The extravaganza in the Senate is designed by Republican management to highlight the Democratic threat of filibuster to estop nominees by President Bush to the circuit courts. The handiest counter-argument, used by critics of the GOP maneuver, is the old "tu quoque" -- you Republicans did the same thing to our nominees back when Clinton was president. Mr. Al Hunt, writing in The Wall Street Journal, presses home that point, but tends to ignore relevant particulars.
It is true that 60 Clinton judicial nominees "didn't even get the courtesy of a floor vote." But many of these nominees hadn't even got through the Judiciary Committee. You are not entitled to a floor vote until after you have got a committee endorsement. And such endorsements are not based entirely on the abstract qualifications of the candidate. Politics suppurates from the scene. Maybe the candidate had a Youthful Folly which the president was willing to ignore? Maybe the president didn't know about it, but along comes the FBI report, unearthing the Youthful Folly, which one or more senators, on the floor, predictably won't sit still for. Better to let the nominee sit around and do nothing?
What about the nominee whose name appears because the boss in Chicago wants to please an important friend? So the White House goes along, even though that dude is not going to end up on the bench. But for the rest of his life he will wear that ribbon on his lapel, Presidential Nominee for the Circuit Court. And of course, on the district courts, senators from the candidate's state can exercise their "blue slip" rights to object. Mostly, presidents observe these senatorial prerogatives, but not always: and committee members are not bound by them.
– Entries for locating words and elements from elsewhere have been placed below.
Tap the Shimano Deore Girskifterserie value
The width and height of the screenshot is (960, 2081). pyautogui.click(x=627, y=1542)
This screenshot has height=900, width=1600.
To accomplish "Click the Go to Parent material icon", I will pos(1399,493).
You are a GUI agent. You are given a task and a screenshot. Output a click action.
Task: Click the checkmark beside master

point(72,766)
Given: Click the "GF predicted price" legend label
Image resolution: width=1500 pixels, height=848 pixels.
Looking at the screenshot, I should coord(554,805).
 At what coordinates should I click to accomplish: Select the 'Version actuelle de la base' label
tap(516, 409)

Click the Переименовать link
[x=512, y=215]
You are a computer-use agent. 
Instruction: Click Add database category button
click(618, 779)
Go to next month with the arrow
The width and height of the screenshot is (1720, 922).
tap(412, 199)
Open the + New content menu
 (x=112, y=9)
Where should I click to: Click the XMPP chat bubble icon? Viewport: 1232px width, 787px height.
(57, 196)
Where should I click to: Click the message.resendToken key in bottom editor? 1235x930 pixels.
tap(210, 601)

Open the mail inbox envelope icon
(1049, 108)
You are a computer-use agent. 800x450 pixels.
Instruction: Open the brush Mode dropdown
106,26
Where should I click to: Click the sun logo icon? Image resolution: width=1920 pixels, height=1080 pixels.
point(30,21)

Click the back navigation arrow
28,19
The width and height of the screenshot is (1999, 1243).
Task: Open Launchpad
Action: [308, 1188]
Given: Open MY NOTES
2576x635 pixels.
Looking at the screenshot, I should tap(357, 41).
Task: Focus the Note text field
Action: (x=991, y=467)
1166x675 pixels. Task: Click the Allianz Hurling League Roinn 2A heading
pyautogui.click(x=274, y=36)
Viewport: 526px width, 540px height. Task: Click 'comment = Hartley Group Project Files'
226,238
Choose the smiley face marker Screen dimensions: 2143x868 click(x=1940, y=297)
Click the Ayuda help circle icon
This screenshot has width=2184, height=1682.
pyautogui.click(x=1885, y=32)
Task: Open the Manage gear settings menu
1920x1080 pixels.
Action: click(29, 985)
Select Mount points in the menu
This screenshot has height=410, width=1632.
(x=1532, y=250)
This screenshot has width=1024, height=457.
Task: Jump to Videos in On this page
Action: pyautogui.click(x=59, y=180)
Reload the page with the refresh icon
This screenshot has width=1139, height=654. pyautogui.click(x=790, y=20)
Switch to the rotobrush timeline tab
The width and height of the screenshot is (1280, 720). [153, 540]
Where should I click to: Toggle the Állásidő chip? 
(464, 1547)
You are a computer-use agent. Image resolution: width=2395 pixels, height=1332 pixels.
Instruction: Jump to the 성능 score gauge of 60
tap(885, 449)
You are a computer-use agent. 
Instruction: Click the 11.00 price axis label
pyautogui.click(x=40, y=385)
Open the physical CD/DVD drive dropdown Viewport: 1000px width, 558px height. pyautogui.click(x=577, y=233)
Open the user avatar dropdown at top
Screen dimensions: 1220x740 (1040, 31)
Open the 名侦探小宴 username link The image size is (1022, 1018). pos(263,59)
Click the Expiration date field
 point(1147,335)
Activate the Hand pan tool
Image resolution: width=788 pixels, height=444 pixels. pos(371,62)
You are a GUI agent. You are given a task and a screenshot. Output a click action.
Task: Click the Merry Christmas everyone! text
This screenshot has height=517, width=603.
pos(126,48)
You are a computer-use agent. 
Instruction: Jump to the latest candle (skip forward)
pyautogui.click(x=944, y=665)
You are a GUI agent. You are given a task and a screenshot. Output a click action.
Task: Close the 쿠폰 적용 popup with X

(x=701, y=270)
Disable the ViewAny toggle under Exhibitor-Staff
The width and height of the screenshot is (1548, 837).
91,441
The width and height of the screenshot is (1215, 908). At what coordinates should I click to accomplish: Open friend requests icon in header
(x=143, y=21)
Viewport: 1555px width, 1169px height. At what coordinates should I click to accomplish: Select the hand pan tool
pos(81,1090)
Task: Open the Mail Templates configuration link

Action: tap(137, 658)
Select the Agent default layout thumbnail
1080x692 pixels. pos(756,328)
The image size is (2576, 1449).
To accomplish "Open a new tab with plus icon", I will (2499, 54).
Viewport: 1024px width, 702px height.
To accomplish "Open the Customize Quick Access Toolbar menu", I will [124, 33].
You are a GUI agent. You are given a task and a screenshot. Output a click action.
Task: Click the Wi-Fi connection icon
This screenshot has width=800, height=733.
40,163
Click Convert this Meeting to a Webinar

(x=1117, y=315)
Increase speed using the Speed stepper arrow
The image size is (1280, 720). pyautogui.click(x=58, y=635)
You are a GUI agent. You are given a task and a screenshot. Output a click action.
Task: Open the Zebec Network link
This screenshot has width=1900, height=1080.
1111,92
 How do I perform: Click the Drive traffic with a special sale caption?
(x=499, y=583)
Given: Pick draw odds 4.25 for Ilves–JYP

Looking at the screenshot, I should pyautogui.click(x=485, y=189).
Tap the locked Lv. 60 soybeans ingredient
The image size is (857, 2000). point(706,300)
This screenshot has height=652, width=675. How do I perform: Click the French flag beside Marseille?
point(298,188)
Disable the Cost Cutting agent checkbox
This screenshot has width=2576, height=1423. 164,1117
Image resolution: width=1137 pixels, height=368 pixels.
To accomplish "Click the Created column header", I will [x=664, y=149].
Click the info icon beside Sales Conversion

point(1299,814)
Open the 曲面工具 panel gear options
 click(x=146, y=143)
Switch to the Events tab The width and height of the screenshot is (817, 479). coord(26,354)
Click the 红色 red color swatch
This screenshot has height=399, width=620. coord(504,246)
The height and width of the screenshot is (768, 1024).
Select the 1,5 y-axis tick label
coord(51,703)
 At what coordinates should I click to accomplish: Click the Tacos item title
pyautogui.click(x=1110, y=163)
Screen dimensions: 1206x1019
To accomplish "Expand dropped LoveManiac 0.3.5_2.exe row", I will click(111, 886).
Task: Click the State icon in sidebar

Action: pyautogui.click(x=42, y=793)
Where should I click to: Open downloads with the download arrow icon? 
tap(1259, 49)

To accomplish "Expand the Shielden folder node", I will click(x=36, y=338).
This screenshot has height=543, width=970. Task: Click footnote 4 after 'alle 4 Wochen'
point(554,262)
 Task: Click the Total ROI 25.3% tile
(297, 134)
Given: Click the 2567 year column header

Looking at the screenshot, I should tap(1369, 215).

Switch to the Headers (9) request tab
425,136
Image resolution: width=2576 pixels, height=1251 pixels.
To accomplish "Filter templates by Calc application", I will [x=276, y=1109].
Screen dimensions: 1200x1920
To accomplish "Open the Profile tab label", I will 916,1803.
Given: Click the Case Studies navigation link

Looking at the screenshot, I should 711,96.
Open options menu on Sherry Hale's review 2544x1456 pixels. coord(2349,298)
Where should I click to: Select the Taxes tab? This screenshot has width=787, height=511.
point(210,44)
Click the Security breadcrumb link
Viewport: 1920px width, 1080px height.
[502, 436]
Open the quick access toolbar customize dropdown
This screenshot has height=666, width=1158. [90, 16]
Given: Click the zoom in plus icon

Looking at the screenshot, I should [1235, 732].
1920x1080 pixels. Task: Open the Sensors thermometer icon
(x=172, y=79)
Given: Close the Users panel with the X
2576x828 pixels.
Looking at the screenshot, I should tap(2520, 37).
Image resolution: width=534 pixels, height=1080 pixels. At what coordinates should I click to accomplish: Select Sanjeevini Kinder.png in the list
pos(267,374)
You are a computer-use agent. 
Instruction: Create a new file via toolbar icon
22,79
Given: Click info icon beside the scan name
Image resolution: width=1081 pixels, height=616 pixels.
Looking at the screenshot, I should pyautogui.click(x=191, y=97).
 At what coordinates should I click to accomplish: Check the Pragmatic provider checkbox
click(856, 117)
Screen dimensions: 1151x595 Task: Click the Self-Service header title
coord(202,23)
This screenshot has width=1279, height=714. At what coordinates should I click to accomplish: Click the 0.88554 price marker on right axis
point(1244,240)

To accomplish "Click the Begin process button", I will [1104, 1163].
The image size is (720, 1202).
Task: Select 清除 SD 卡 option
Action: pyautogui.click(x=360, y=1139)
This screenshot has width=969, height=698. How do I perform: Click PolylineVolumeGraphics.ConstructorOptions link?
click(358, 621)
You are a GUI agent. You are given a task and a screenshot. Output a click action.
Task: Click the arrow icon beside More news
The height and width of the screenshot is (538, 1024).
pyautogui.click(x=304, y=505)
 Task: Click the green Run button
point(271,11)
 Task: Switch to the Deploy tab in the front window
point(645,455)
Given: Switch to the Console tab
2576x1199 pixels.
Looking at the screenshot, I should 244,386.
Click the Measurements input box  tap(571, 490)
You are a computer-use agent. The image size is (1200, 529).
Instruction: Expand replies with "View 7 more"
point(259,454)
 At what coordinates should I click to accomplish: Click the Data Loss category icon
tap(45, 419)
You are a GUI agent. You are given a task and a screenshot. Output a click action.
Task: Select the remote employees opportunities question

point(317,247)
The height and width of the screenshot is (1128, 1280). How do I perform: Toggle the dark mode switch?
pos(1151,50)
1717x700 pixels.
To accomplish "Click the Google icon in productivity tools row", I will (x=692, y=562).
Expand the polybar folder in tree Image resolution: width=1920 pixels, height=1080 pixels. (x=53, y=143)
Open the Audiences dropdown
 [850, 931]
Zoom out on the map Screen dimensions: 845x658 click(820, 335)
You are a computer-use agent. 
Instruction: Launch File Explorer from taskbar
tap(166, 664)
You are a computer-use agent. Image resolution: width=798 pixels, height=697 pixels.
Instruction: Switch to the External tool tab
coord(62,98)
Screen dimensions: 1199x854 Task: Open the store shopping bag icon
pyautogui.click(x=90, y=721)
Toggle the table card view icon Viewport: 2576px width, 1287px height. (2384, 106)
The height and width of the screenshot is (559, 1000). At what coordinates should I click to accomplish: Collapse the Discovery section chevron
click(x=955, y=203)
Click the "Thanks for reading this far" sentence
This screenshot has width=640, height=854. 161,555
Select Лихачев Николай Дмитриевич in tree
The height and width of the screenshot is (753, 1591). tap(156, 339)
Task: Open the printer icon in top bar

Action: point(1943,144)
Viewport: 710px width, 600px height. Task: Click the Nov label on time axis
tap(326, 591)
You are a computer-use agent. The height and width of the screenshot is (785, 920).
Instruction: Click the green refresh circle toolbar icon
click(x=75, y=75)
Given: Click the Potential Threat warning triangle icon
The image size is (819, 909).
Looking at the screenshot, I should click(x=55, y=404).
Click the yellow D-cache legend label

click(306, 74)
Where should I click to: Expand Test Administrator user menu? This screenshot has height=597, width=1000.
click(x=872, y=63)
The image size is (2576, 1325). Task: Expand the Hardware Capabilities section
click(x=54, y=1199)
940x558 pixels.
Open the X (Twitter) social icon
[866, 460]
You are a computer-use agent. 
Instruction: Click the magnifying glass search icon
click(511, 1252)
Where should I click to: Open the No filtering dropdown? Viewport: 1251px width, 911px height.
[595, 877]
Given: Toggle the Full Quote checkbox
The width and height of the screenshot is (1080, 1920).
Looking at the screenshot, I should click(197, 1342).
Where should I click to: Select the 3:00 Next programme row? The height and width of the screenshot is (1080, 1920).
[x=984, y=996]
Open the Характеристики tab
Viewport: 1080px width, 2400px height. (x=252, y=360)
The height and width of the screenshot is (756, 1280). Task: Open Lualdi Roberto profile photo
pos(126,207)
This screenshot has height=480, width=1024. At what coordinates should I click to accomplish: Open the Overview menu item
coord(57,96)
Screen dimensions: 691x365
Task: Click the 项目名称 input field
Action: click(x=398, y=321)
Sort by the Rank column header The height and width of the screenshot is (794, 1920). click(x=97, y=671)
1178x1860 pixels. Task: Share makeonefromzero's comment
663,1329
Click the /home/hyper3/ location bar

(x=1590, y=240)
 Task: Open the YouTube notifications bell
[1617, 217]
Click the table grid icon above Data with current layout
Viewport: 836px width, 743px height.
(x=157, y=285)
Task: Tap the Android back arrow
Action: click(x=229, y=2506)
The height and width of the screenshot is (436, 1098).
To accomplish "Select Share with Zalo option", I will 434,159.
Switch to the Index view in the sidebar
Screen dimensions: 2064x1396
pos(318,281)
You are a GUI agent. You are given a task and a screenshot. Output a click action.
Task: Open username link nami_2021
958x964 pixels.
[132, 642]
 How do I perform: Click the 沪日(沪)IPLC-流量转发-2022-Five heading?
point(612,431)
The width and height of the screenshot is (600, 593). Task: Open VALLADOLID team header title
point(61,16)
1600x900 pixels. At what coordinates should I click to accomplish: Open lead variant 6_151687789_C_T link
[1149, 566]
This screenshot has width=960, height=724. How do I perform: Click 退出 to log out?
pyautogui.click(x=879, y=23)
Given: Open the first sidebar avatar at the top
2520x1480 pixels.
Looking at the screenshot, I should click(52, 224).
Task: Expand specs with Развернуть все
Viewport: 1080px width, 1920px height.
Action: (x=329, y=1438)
But the fight in the Senate has to do only in part with procedure. What makes the issue boil is the ideological heat. There are constitutional questions raised, and the Supreme Court is the accepted alembic in these matters. No one of the four nominees the Democrats are holding up has been appointed to the Supreme Court, but the age of several justices there, and of many judges in the lower courts, is advanced, so that there will be much judicial traffic in the next period. If Mr. Bush gets another term, he will heavily influence the composition of the judiciary nationwide.